Y es que, más allá de lo que se celebra, hay algo que permanece. En un país tan diverso y fragmentado como el nuestro, pocas cosas nos unen tanto como una tradición que tenemos. En estas fechas, la colada morada no es solo una bebida: es un símbolo de identidad. Es ese sabor, ese olor a frutas, esa mezcla de canela, anís e ishpingo que se esparce por todos lados.
El sabor de la cultura está en todos. No tiene sentido pelear por lo que viene de fuera o por lo que es de aquí. Al final, un país crece cuando comparte y mezcla sus tradiciones, haciéndonos únicos. Solo mirarnos los unos a los otros y saber que hemos sentido el placer de una buena guagua de pan remojada en una taza de colada morada. Y eso nos hace ser únicos.
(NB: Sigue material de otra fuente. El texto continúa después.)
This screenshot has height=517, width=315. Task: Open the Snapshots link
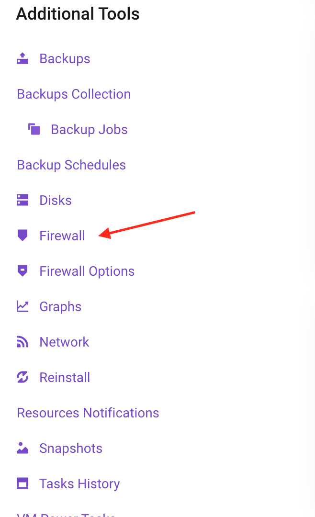click(x=70, y=449)
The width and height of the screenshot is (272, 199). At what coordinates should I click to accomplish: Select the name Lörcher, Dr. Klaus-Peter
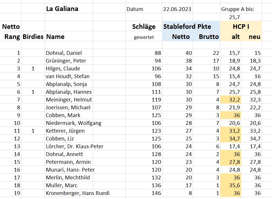[x=75, y=147]
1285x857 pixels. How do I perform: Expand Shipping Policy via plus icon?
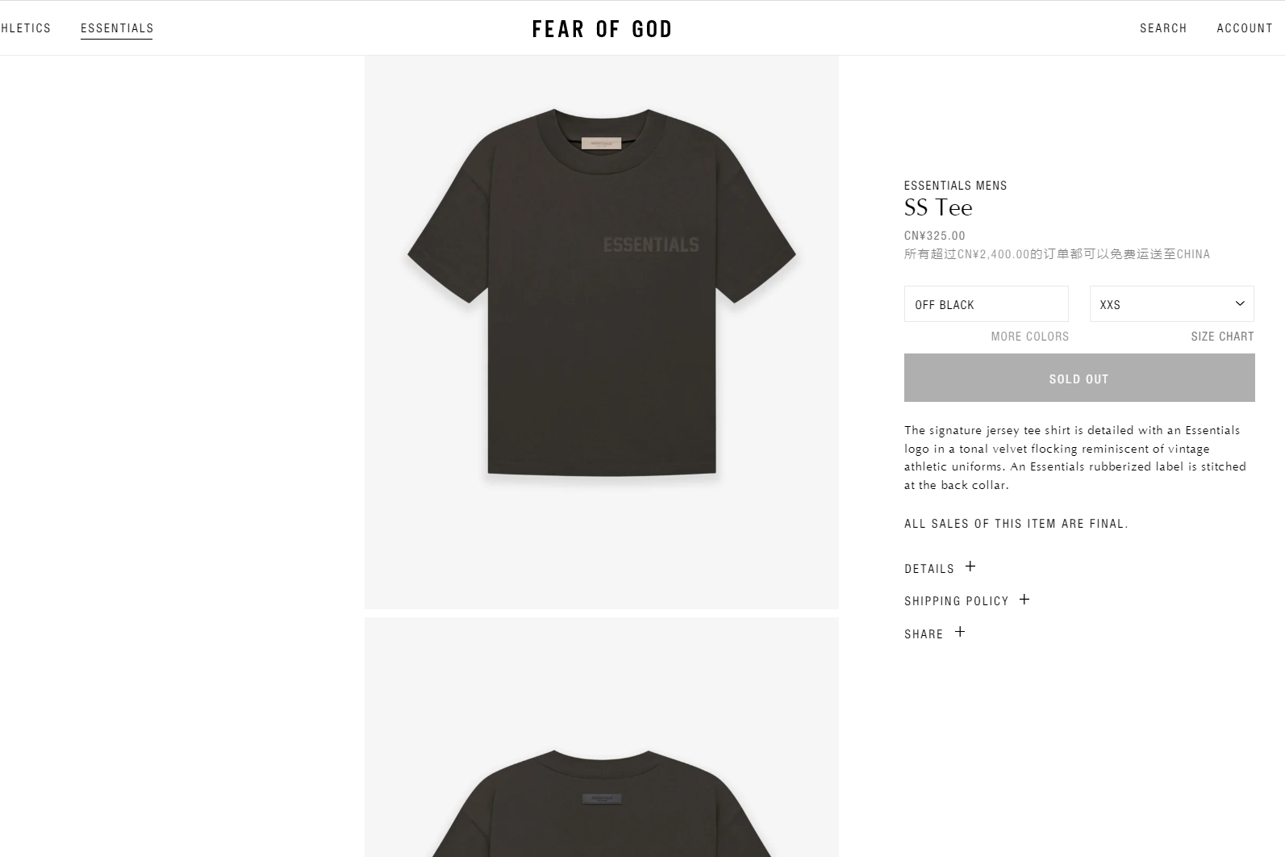[1024, 599]
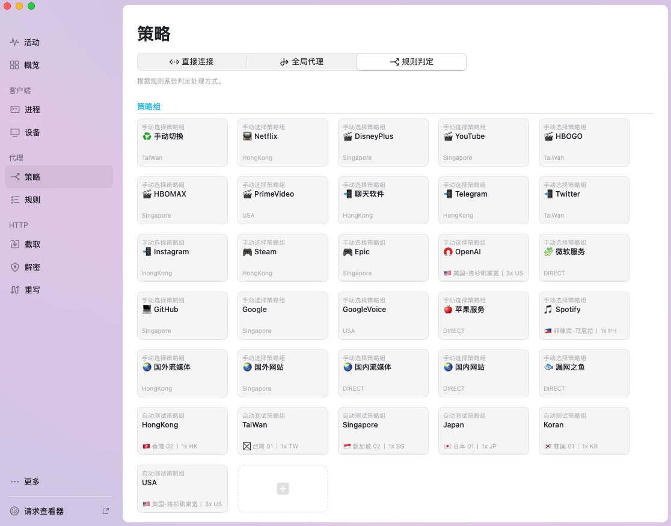Open the 进程 view under 客户端
The width and height of the screenshot is (671, 526).
point(31,109)
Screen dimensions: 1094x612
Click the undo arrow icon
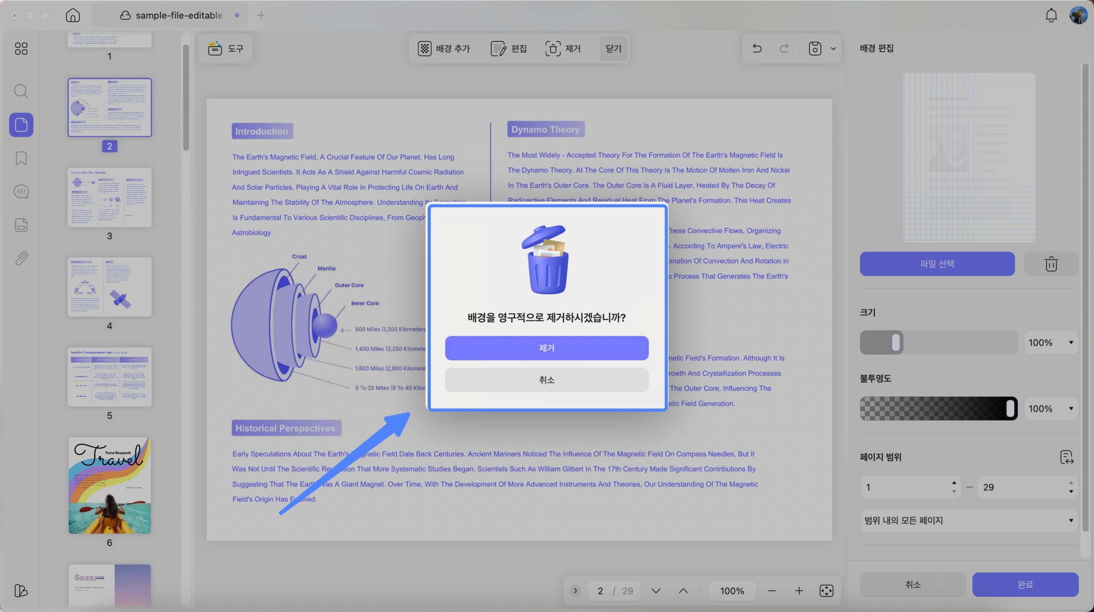point(757,48)
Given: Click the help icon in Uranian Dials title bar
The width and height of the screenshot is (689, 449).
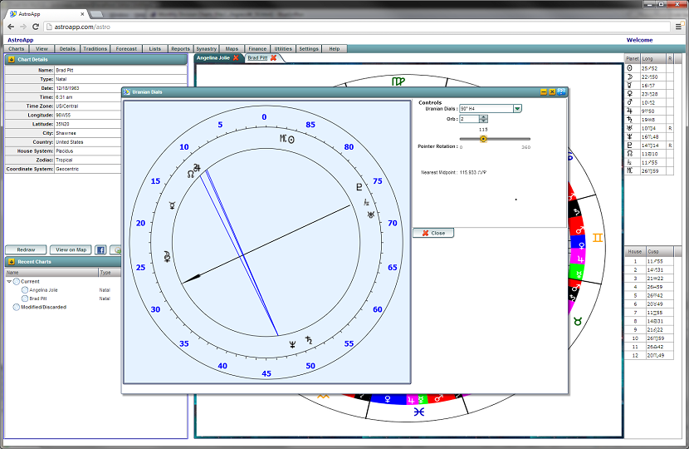Looking at the screenshot, I should click(561, 91).
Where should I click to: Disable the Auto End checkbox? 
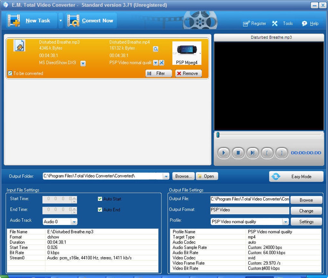[x=100, y=209]
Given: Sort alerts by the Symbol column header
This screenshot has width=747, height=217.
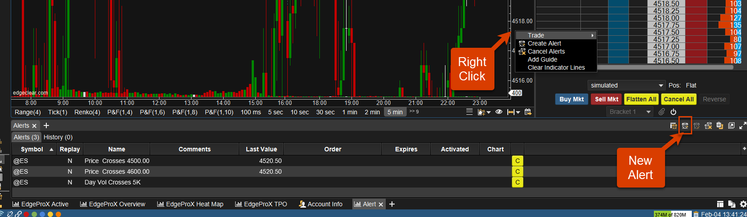Looking at the screenshot, I should pos(32,149).
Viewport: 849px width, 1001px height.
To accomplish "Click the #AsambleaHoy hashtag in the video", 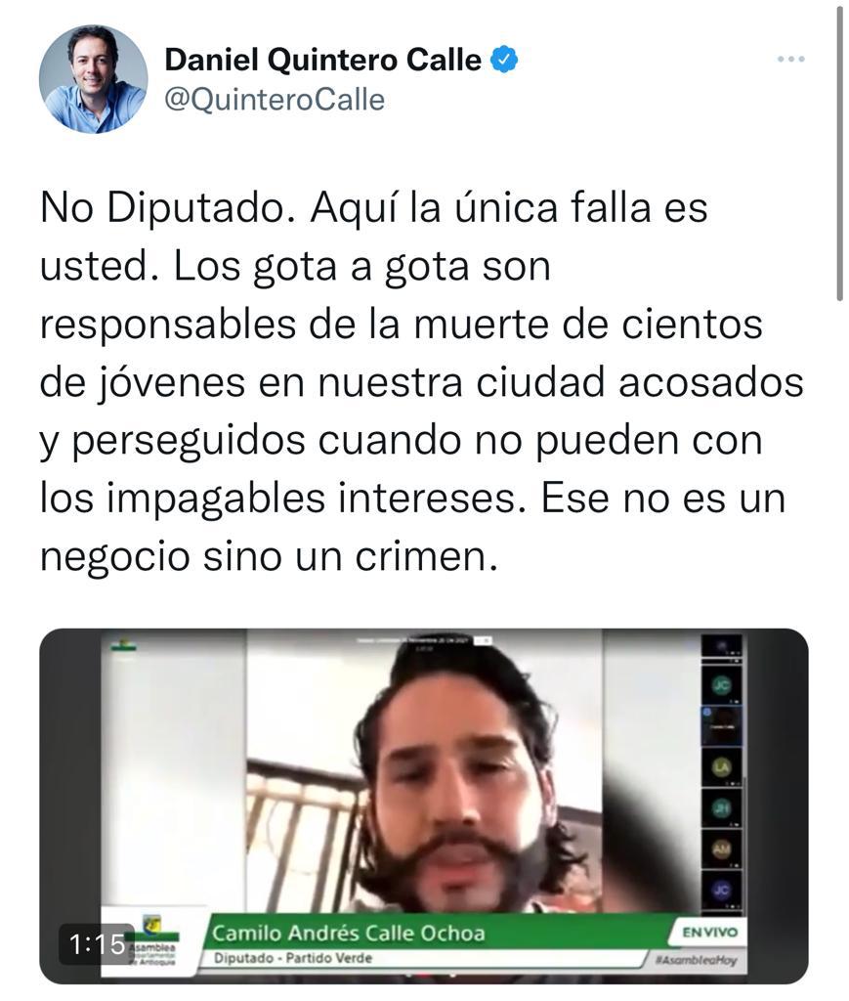I will pos(697,960).
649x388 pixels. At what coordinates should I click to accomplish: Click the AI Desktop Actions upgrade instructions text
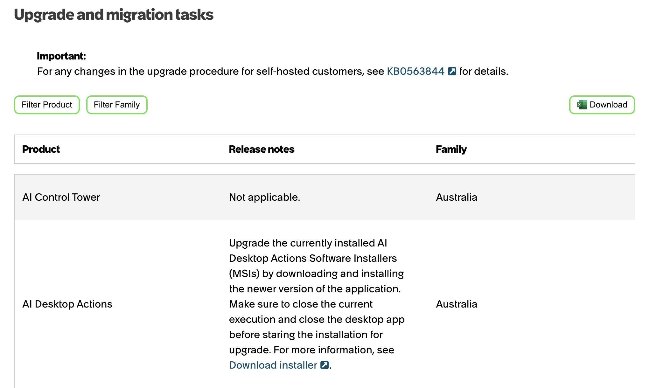(x=317, y=304)
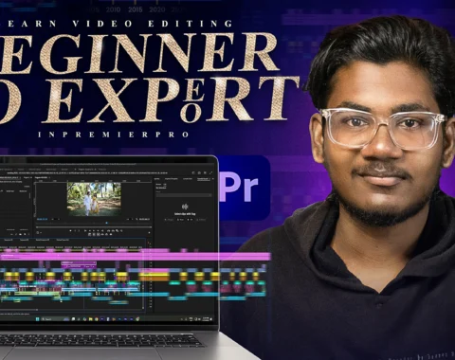Image resolution: width=455 pixels, height=360 pixels.
Task: Open the playback resolution dropdown in program monitor
Action: coord(130,219)
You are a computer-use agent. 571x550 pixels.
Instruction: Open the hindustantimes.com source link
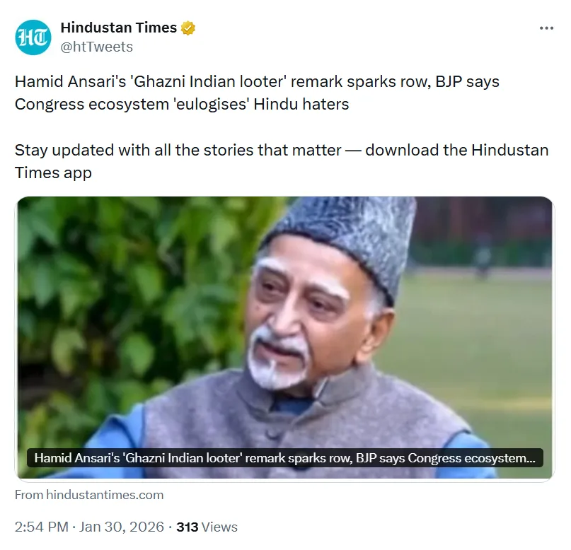click(x=105, y=495)
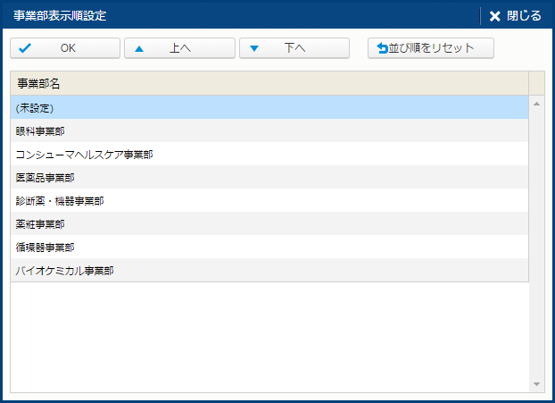Image resolution: width=555 pixels, height=403 pixels.
Task: Click the 事業部名 column header
Action: click(x=268, y=83)

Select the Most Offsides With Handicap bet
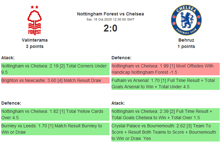(x=165, y=69)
Halloween también se celebra aquí, y está bien. Es una costumbre extranjera que divierte, que invita a los niños a imaginar en qué disfrazarse. Pero todo ecuatoriano sabe, en el fondo, que esa fiesta no nos pertenece.
La diversidad cultural del Ecuador se refleja en la música, las lenguas, los paisajes y la comida: la colada morada y las guaguas de pan, la fanesca, la espumilla, la grosella con sal y el encebollado, entre miles de platos más. Son parte de nuestra identidad, una costumbre que seguimos manteniendo generación tras generación, sin importar a qué clase social pertenezcamos ni de qué etnia seamos. Sabemos todos que un buen pescado frito se come acompañado de patacones, cebolla y tomate picado. Que el locro tiene que ir con aguacate y ají, y que la fritada, de ley, va con un pedazo de maduro frito.
Lo único que entra en disputa es si la colada morada se sirve fría o caliente.